Poi il film incassò 78 milioni di dollari negli Usa e più di 150 milioni nel mondo. Due le versioni arrivate allora in sala: quella in 70 mm della durata di 2 ore, 26 minuti e 55 secondi, senza i titoli di testa né di coda («Per ovviare all’inconveniente... agli spettatori viene distribuita una
locandina», riporta il «Corriere della Sera» del 22 dicembre 1979) e quella a 35 mm con sei minuti in più di bombardamenti finali su cui scorrono i titoli di coda.
Poi nel 2001, Coppola è tornato a lavorare al film: «Dal momento che l’originale non era solo lungo ma anche insolito nello stile e nei temi per un film dell’epoca, abbiamo pensato di tagliare dov’era possibile non solo per la durata ma anche per tutto ciò che poteva essere considerato “strano”. Una quindicina di anni dopo lo davano in tv mentre mi trovavo in albergo, e dato che mi è sempre piaciuto l’inizio mi sono messo a guardarlo e ho finito per rivedermelo tutto. Mi sono reso subito conto che il film non era strano come pensavo, ed era diventato più “contemporaneo”. Aggiungiamoci che molti (compreso il distributore) pensavano che fosse stato scartato tanto ottimo materiale. Tutto questo ha portato a quello che è stato poi chiamato Apocalypse Now Redux ». L’aggiunta di una seconda scena con le conigliette di «Playboy», il furto del surf, la cena con la famiglia francese... Perché ora ha deciso di tornare un’altra volta sul film e realizzare il «Final Cut»?
«L’avvicinarsi del quarantesimo anniversario mi ha portato a riconsiderare la versione originale del 1979. Credo che abbia dei difetti dovuti a tagli troppo brutali che hanno reso il film più corto e meno surreale. Ho anche ripensato ad Apocalypse Now Redux, in cui avevo reinserito tutto ciò che era stato tagliato, ma che forse era troppo lungo e meno definito dal punto di vista drammatico. Di conseguenza, ho sentito la necessità di una versione che potesse essere considerata la migliore possibile tra quei due estremi, quella che mi sembrava la versione perfetta».
Che cosa l’aveva portata ad aggiungere quelle scene nel 2001 e ora a tagliare (come l’incontro con le conigliette aggiunto nella «Redux»)?
«Volevo trovare una versione che contenesse i momenti essenziali, e che però raggiungesse i suoi effetti drammatici e filosofici senza che fosse eccessivamente lunga».

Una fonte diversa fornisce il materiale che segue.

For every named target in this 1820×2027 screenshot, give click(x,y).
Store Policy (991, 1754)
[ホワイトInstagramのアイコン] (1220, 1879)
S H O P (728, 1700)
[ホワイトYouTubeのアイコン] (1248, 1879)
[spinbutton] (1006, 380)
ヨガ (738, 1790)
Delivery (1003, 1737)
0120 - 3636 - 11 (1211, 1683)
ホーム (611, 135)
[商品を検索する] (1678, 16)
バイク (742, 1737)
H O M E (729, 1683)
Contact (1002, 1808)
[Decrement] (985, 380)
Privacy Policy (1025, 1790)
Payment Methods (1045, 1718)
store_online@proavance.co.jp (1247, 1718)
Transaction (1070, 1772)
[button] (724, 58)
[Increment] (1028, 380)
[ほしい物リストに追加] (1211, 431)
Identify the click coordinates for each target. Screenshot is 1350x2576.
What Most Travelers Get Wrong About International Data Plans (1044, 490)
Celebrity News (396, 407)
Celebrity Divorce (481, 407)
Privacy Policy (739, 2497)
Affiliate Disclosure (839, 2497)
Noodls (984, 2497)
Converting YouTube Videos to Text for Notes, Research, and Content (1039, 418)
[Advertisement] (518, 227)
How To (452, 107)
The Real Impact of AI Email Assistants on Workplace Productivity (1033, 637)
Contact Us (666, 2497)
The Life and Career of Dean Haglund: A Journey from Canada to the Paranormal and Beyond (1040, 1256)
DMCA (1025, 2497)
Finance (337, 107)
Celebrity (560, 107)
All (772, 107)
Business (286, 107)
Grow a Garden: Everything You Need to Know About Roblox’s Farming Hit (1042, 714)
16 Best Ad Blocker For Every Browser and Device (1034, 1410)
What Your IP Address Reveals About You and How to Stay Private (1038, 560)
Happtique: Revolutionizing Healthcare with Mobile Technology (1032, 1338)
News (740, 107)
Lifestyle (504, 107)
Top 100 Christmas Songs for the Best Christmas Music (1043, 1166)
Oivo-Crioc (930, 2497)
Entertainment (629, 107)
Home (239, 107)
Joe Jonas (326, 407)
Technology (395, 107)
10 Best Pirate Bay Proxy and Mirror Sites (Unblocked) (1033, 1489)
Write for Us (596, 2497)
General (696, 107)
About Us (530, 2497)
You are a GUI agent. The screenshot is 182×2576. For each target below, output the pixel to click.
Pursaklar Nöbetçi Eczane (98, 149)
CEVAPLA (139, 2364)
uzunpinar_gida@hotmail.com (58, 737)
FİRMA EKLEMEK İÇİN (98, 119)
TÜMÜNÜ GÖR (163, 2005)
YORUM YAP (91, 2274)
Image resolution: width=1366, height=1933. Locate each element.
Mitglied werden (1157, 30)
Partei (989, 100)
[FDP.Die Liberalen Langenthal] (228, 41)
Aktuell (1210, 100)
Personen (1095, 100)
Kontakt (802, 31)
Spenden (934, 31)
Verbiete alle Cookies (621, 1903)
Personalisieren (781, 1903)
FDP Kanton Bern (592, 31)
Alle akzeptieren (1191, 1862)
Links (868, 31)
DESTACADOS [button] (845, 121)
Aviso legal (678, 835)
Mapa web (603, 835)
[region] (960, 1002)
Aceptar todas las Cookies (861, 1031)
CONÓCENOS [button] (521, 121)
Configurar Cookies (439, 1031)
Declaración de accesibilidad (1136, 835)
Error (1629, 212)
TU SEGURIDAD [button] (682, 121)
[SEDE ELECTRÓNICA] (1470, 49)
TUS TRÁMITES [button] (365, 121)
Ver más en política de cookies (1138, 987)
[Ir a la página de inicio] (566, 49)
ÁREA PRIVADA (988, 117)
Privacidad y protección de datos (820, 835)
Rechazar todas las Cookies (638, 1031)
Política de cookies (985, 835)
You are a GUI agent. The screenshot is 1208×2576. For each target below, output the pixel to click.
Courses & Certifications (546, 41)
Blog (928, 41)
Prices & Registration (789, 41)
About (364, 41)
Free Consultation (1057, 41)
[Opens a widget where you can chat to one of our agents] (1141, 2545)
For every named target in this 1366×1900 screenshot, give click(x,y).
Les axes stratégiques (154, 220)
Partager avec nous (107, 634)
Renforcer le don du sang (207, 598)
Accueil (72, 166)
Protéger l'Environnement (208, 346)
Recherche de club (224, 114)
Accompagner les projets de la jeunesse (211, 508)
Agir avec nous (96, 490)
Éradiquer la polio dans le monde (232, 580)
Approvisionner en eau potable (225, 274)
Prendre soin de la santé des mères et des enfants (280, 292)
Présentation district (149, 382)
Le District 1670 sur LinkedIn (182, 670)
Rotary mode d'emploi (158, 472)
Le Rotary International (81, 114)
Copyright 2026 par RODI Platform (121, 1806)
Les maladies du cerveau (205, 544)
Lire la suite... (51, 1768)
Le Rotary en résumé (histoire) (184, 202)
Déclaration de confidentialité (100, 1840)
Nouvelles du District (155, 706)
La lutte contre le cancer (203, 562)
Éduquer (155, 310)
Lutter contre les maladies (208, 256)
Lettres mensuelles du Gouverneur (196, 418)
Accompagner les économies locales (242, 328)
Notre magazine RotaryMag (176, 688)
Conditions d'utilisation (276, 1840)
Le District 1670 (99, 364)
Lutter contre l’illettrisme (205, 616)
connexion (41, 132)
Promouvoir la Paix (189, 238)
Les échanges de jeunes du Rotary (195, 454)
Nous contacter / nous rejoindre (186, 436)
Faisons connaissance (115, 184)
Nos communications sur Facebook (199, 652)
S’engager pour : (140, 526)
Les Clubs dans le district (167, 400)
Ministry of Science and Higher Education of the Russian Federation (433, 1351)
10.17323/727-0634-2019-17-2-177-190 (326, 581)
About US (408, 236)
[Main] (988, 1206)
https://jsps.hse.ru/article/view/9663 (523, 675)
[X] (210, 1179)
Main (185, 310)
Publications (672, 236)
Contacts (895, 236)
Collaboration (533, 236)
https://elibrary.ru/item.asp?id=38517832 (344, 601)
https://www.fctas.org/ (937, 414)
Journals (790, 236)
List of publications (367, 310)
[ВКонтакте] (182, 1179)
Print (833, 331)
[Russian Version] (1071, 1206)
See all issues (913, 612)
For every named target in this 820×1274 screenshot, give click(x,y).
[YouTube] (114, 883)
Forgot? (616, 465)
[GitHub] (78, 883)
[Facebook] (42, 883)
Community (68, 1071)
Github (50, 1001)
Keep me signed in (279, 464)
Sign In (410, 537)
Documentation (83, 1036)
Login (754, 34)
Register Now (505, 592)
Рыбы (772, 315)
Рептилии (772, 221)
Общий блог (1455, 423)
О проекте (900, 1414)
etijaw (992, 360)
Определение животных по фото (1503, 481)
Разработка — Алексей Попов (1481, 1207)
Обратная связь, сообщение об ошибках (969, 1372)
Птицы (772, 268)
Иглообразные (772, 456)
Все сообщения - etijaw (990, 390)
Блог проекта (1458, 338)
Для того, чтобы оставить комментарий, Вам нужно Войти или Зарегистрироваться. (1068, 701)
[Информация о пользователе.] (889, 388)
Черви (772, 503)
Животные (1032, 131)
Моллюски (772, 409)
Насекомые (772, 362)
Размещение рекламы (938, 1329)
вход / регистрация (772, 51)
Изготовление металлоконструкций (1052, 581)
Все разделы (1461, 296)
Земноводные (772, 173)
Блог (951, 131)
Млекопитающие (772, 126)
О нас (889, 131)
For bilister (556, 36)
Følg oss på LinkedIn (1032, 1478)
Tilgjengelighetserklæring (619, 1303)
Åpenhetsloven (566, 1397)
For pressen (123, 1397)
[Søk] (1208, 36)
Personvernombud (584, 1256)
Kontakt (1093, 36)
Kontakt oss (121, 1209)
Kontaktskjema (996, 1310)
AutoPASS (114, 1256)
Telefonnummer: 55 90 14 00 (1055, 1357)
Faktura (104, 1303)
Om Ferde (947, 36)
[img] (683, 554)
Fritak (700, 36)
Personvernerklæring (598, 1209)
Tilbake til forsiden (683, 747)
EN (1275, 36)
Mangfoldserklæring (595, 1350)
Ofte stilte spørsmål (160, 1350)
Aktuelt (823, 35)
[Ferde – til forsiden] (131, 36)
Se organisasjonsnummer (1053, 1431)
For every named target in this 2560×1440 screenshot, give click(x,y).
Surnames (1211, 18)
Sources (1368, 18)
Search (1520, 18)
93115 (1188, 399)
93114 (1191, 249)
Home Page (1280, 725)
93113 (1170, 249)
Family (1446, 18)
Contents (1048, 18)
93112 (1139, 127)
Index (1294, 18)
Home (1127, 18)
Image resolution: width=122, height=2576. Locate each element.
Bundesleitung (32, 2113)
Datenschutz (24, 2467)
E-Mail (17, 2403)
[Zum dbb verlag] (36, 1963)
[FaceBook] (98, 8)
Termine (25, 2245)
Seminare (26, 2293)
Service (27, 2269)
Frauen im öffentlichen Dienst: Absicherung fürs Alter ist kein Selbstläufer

«Apocalypse Now» è una visionaria discesa nel cuore delle tenebre, un film che sottolinea la follia della guerra e degli uomini. C’è una storia di guerra — non solo bellica ma anche civile o sociale — che oggi le piacerebbe raccontare? «Credo di aver chiuso con i film di guerra».
Oggi che cos’è «Apocalypse Now»?
«È stato un capitolo della mia vita, un capitolo difficile da vivere. Fortunatamente è un’opera di cui vado molto fiero». E ora che cosa l’aspetta?
«La mia epopea romana ambientata nell’America moderna: Megalopolis».
È al nuovo ambizioso progetto che guarda Francis Ford Coppola. Ottant’anni, cinque Oscar (più uno onorario), l’attività di produttore di vino, il grande regista non accenna a volersi fermare e si dedica al «progetto dei sogni». Una produzione grandiosa con un cast stellare (fra i tanti circola il nome di Jude Law), una summa di stili e generi diversi (e del suo cinema), che prende eventi avvenuti duemila anni fa per traslarli in America, a New York. Un progetto a cui Coppola lavora da decenni ma che aveva abbandonato dopo l’11 settembre 2001. Parlando con il regista Steven Soderbergh al Tribeca Film Festival, Coppola si era congedato così: «Nel cinema e nella vita accadono cose eccezionali, sta a te renderle positive. Perché la buona notizia è che l’inferno non esiste e quella semi-positiva è che questo è il paradiso. E non deve essere sprecato».